┌─ SUPPLIED RECORDS

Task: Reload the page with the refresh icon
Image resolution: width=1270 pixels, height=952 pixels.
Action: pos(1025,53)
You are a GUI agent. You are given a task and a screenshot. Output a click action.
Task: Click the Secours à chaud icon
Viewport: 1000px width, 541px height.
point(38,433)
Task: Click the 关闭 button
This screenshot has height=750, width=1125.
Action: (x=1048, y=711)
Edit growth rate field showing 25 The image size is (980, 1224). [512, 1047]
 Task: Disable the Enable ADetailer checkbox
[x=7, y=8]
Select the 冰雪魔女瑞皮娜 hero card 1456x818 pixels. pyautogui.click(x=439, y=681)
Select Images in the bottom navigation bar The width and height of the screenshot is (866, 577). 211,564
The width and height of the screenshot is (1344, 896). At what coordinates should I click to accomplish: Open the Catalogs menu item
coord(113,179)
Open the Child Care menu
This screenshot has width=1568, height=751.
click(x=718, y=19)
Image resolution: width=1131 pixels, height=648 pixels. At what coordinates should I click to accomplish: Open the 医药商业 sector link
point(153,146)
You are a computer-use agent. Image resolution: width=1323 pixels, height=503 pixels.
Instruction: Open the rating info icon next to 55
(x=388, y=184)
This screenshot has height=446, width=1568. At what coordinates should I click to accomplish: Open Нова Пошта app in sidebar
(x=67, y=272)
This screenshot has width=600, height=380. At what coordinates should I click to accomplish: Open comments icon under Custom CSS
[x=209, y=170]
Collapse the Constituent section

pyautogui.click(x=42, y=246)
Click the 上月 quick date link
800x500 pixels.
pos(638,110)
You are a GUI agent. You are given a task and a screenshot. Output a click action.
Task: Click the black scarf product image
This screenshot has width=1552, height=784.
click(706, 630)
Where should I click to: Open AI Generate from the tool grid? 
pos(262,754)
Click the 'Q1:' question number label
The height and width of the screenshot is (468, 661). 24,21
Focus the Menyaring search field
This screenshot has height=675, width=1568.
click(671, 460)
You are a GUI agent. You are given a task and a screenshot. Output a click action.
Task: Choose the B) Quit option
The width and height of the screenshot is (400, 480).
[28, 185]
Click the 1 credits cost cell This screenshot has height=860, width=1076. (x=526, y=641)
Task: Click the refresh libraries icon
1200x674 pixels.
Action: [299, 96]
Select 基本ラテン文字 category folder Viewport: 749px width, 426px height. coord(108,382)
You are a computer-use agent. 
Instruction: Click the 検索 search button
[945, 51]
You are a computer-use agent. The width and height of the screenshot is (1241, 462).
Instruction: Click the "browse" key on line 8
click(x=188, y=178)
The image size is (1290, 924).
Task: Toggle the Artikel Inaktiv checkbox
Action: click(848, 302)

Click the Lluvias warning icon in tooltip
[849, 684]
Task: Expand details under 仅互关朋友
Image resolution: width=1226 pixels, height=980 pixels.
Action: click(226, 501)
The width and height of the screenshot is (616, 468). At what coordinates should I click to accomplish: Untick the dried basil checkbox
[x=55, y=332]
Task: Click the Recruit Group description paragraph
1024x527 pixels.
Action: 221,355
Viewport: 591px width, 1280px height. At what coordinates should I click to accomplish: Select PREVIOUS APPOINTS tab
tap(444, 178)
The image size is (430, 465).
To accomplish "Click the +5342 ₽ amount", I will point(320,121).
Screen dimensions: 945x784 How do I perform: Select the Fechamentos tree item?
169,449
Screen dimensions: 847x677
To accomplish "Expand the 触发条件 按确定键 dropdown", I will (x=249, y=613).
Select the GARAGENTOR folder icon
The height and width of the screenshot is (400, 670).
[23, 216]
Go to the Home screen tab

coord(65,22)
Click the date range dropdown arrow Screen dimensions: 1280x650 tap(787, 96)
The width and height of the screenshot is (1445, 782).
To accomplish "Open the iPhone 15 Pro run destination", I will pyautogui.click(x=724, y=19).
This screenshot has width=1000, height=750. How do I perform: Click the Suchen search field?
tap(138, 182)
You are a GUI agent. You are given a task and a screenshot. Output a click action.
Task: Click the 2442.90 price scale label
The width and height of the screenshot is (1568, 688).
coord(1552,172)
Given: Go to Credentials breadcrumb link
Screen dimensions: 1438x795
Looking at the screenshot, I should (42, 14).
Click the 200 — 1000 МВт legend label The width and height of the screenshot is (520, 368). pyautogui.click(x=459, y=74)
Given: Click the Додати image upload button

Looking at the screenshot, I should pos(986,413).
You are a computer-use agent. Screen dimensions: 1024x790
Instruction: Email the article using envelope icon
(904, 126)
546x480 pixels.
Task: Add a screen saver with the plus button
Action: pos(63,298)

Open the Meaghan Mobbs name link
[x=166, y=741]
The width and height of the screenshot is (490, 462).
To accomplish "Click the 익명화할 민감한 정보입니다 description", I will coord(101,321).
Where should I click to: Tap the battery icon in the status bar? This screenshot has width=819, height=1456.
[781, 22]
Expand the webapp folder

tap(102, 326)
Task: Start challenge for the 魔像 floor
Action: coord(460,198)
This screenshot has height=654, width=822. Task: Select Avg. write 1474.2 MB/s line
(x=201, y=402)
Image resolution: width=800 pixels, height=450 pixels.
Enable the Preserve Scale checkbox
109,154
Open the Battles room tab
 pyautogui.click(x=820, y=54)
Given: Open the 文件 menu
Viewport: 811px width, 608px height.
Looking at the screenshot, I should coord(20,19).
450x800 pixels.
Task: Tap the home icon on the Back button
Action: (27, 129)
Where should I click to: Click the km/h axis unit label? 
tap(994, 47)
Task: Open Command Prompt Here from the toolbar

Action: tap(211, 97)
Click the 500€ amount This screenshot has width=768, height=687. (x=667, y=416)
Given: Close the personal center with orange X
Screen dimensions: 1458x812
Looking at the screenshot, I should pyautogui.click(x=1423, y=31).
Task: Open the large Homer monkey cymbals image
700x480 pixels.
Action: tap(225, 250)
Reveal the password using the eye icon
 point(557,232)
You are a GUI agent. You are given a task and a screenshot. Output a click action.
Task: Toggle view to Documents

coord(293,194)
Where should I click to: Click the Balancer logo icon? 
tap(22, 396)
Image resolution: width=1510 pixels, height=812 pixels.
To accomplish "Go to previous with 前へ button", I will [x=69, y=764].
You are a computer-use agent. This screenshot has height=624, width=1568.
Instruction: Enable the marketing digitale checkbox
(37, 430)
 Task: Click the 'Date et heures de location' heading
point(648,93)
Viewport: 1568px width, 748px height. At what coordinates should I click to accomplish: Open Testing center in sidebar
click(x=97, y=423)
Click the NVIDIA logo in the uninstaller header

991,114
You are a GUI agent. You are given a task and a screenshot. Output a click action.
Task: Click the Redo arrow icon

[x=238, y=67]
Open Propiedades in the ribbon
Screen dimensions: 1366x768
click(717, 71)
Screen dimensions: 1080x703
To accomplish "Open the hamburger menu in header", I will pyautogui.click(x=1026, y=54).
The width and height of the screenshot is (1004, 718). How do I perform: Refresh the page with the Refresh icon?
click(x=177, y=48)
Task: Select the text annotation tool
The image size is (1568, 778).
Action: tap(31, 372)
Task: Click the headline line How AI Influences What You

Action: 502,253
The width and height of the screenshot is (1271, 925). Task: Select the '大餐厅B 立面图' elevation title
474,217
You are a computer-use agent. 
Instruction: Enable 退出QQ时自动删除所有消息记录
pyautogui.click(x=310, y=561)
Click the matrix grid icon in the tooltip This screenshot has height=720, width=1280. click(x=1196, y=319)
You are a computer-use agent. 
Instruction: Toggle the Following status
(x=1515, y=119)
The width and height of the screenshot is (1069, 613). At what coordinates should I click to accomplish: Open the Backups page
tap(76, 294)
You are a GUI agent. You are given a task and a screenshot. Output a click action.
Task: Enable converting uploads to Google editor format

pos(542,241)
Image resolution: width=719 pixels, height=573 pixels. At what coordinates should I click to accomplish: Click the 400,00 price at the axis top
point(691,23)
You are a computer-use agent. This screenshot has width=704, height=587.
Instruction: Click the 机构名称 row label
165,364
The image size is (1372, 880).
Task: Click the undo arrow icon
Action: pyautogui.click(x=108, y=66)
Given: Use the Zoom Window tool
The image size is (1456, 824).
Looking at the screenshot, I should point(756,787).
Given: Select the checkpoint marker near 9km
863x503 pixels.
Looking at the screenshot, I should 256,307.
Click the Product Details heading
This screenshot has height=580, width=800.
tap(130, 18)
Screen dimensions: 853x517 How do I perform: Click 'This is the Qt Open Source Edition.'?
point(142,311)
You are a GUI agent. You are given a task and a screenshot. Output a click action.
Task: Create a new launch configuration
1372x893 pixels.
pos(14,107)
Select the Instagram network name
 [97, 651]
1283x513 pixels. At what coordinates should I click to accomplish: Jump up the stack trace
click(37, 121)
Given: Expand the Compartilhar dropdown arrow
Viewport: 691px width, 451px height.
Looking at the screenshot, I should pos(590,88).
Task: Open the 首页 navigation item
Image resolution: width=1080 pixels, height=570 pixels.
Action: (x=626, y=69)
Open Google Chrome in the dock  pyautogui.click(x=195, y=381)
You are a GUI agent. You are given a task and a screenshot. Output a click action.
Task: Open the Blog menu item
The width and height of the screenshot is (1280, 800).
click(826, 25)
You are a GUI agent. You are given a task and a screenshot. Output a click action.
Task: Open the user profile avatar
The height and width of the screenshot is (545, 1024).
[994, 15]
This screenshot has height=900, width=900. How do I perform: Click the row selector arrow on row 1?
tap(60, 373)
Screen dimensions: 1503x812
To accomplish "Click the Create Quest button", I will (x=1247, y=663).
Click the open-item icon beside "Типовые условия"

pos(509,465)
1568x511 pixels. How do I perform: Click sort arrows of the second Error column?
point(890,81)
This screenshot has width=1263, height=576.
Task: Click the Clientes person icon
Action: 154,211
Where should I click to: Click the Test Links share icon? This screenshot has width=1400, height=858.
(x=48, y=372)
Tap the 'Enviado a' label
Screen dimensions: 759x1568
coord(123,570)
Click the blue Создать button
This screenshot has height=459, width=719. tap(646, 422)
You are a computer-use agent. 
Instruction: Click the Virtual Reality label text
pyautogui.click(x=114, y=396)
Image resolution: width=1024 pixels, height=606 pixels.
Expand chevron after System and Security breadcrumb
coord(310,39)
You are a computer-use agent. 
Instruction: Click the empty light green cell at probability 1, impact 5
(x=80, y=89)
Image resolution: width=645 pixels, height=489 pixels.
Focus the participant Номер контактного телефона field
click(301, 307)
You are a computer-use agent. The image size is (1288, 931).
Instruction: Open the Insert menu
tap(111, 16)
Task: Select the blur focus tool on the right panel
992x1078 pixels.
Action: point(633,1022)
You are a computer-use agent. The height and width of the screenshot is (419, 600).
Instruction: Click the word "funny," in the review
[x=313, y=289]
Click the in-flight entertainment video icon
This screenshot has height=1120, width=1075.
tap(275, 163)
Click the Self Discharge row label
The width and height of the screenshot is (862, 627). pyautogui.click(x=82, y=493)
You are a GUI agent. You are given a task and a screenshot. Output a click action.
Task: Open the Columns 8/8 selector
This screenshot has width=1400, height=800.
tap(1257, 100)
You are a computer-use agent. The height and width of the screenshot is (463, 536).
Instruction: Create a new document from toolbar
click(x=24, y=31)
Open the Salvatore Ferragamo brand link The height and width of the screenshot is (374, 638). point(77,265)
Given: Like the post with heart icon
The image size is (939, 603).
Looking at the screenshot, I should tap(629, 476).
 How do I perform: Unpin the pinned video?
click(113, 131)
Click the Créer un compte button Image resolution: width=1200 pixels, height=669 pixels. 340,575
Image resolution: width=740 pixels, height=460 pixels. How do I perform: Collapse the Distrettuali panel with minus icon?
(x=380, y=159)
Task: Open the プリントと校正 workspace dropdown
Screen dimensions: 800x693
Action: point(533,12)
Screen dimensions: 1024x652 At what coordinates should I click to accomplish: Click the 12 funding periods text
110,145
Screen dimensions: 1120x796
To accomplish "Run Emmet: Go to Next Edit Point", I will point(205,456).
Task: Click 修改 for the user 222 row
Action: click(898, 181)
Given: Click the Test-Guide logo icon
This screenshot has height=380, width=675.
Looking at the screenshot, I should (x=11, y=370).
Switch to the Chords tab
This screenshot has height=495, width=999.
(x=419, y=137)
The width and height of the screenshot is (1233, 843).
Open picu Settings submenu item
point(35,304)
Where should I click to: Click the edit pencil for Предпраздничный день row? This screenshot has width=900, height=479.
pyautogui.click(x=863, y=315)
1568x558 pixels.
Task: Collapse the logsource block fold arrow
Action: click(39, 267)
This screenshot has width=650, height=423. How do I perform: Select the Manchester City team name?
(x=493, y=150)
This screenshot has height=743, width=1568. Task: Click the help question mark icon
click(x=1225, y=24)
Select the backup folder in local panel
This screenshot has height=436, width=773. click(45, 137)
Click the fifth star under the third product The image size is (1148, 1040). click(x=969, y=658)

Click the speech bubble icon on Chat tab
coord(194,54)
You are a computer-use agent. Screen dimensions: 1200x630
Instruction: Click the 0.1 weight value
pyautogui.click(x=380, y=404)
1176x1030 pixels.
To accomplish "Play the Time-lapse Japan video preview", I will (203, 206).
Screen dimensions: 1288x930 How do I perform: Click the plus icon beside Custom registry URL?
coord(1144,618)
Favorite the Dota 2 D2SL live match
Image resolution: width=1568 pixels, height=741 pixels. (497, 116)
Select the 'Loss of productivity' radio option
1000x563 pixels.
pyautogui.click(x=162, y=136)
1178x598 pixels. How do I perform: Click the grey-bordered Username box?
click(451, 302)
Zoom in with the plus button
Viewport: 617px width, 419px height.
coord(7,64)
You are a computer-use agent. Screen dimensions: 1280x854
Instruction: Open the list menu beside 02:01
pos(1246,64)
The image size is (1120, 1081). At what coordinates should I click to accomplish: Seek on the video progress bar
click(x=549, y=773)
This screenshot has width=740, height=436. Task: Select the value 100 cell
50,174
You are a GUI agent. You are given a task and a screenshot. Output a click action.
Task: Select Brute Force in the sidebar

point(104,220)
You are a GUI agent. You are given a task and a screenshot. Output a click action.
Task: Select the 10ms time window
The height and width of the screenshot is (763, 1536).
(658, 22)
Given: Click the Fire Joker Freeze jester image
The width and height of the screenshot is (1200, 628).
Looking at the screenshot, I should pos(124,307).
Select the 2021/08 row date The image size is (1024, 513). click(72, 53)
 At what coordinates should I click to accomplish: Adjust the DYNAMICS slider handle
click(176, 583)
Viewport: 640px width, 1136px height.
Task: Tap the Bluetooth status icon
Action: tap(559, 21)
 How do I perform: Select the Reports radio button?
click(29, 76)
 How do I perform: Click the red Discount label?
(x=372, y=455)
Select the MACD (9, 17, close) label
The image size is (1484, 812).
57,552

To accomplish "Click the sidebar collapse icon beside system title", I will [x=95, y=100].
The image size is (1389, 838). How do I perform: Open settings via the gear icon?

└─

| WHAT TO DO |
Where does the word "description" appear in the records above? Return every line that holds it.

| WRITTEN ANSWER |
Task: Click the Recruit Group description paragraph
To accomplish "Click the 익명화할 민감한 정보입니다 description", I will coord(101,321).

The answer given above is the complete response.